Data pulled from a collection

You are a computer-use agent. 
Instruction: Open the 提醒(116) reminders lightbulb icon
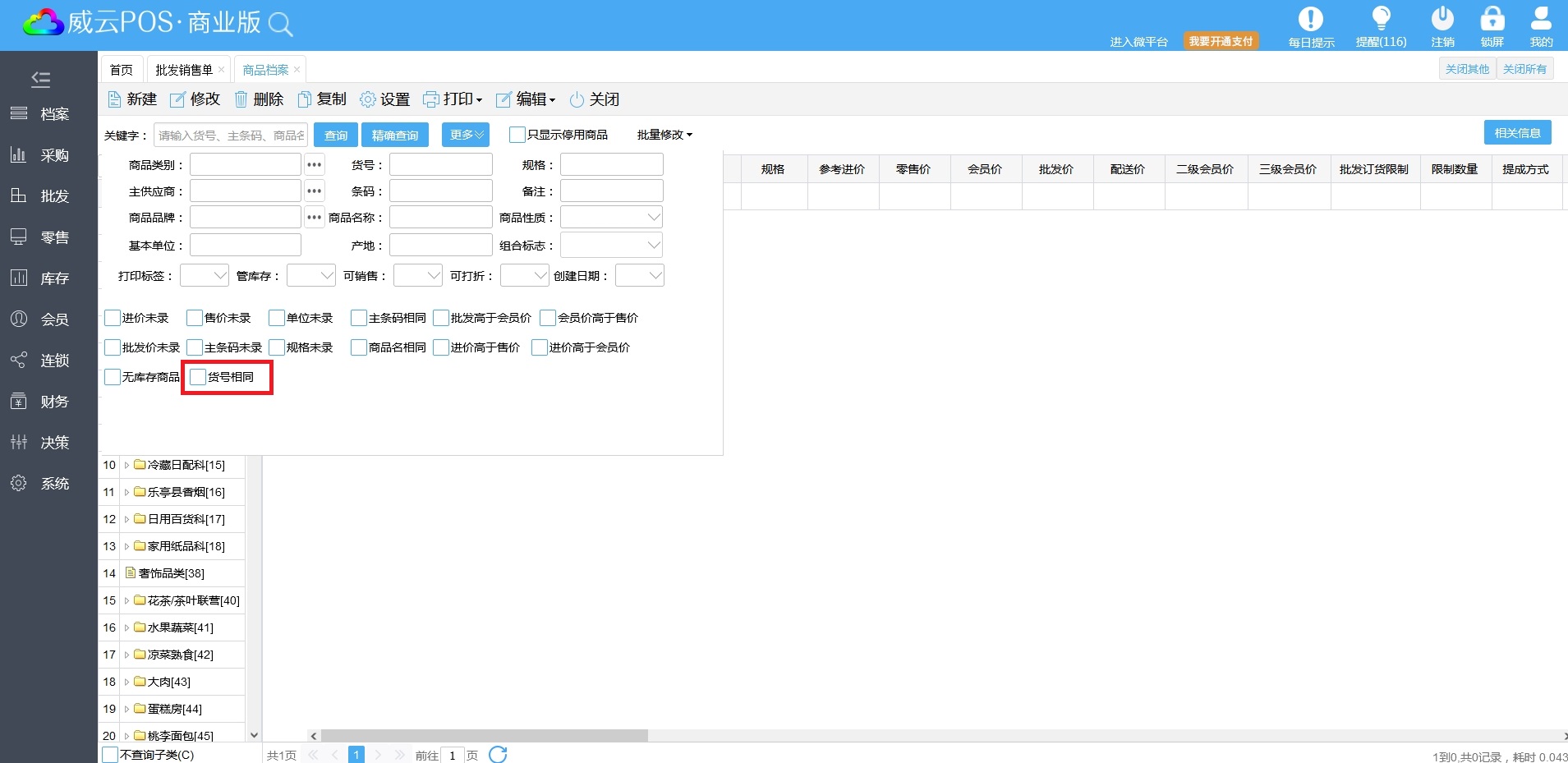(x=1381, y=19)
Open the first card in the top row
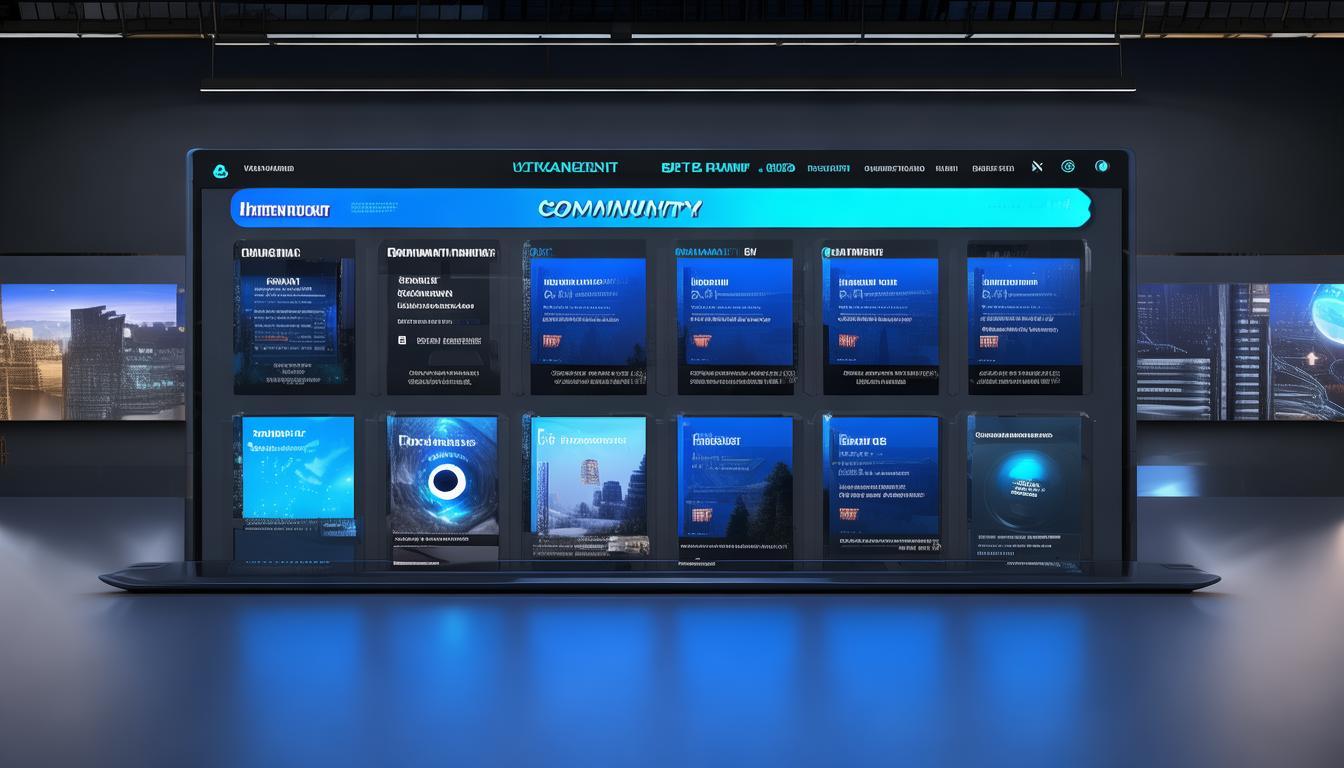 294,317
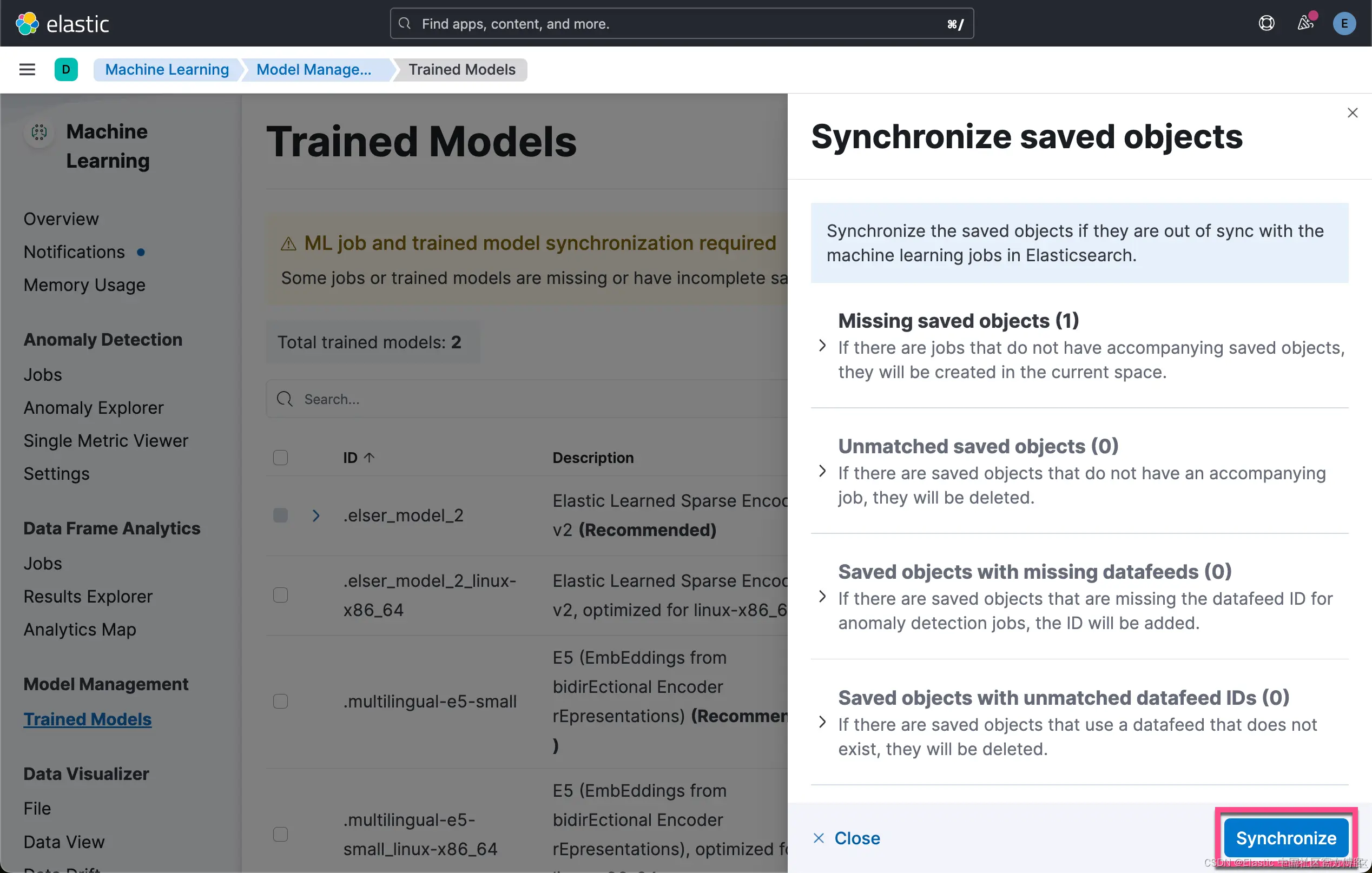Expand Missing saved objects section
1372x873 pixels.
pyautogui.click(x=822, y=346)
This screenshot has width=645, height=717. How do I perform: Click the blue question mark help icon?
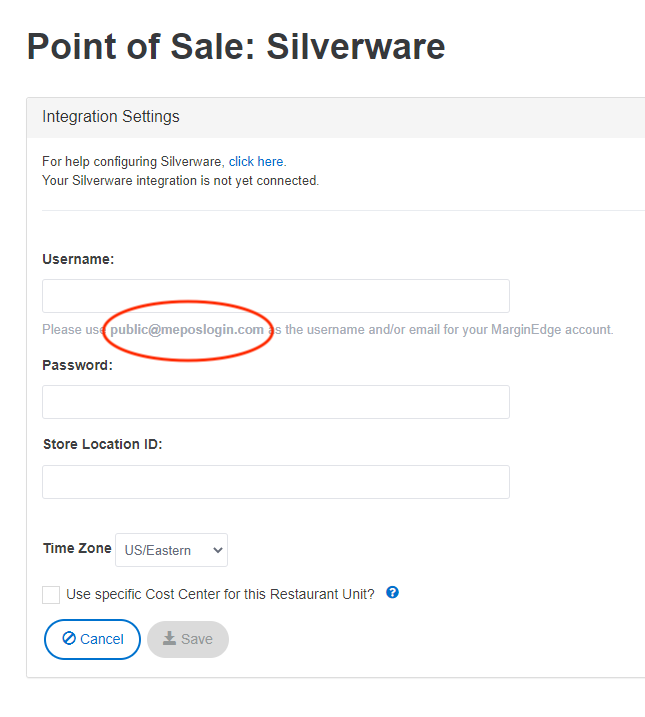pyautogui.click(x=392, y=593)
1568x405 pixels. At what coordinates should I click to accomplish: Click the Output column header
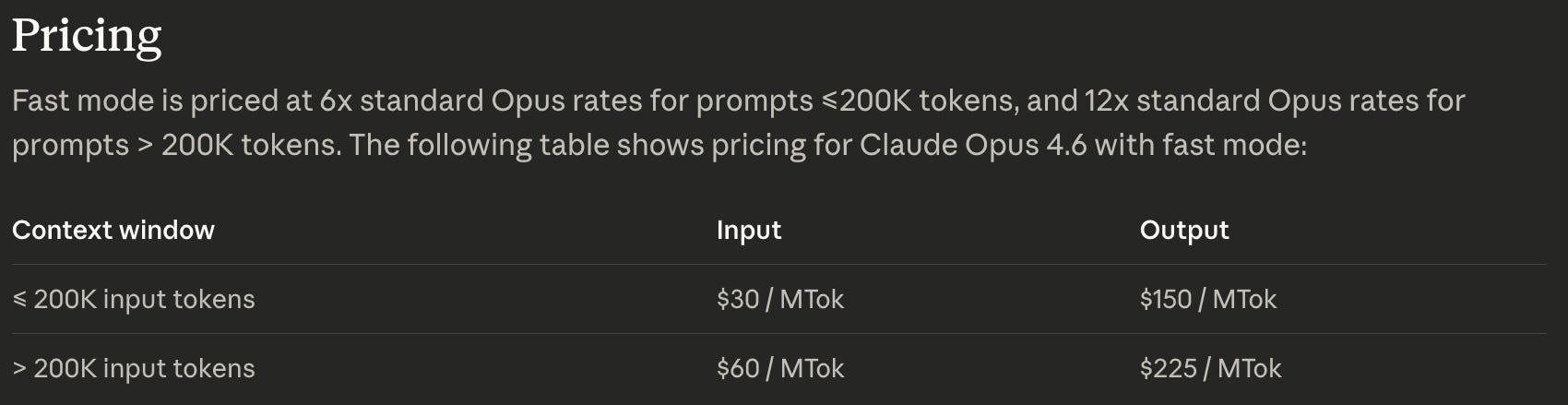coord(1184,230)
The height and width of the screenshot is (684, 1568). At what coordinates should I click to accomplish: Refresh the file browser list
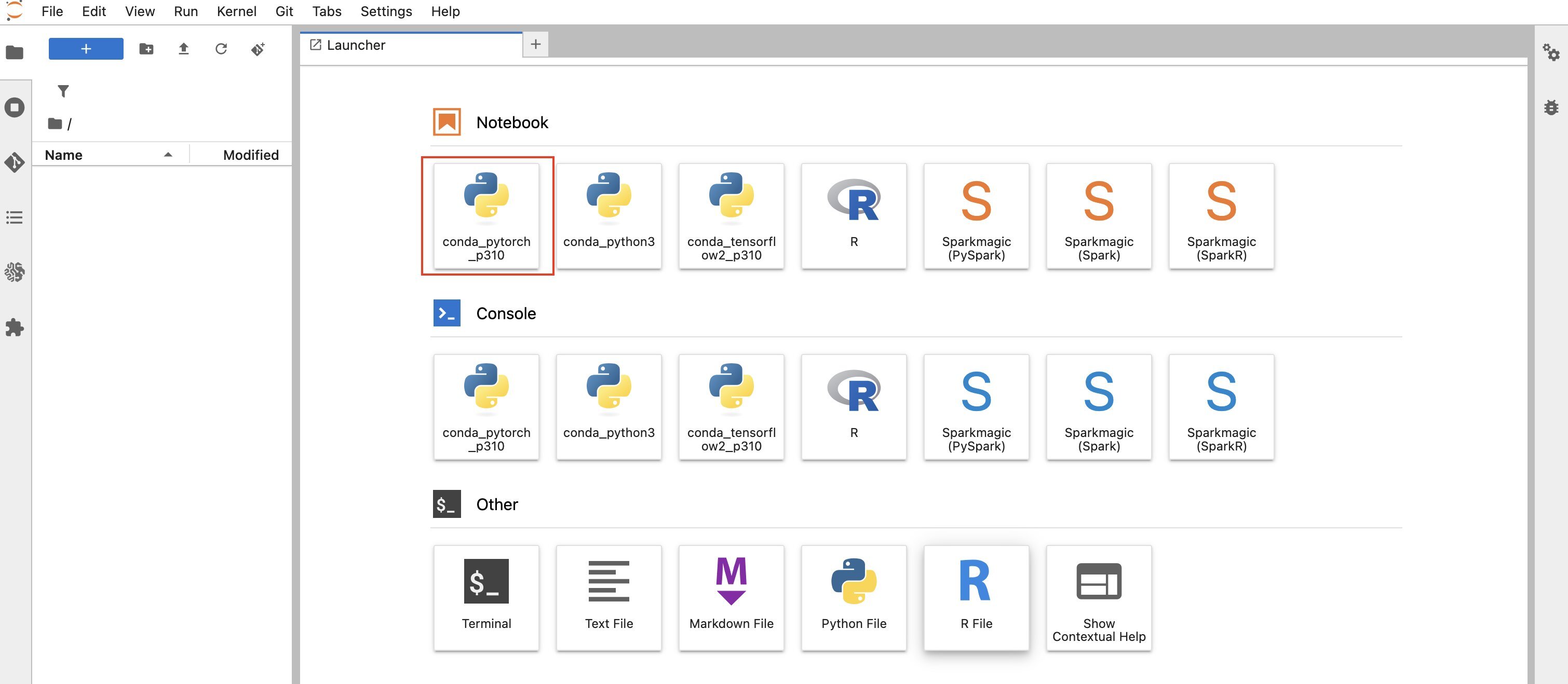[221, 49]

:: What to do ::
Retype all the items above word for word. Leave out the pictures.

:: Response to the exercise ::
You are a computer-use agent. 
Instruction: Open the 提醒(116) reminders lightbulb icon
(x=1381, y=19)
Open the first card in the top row
 294,317
Expand Missing saved objects section
1372x873 pixels.
pyautogui.click(x=822, y=346)
This screenshot has width=645, height=717. How do I perform: Click the blue question mark help icon?
pyautogui.click(x=392, y=593)
1568x405 pixels. At what coordinates should I click to accomplish: Click the Output column header
coord(1184,230)
The height and width of the screenshot is (684, 1568). At what coordinates should I click to accomplish: Refresh the file browser list
[221, 49]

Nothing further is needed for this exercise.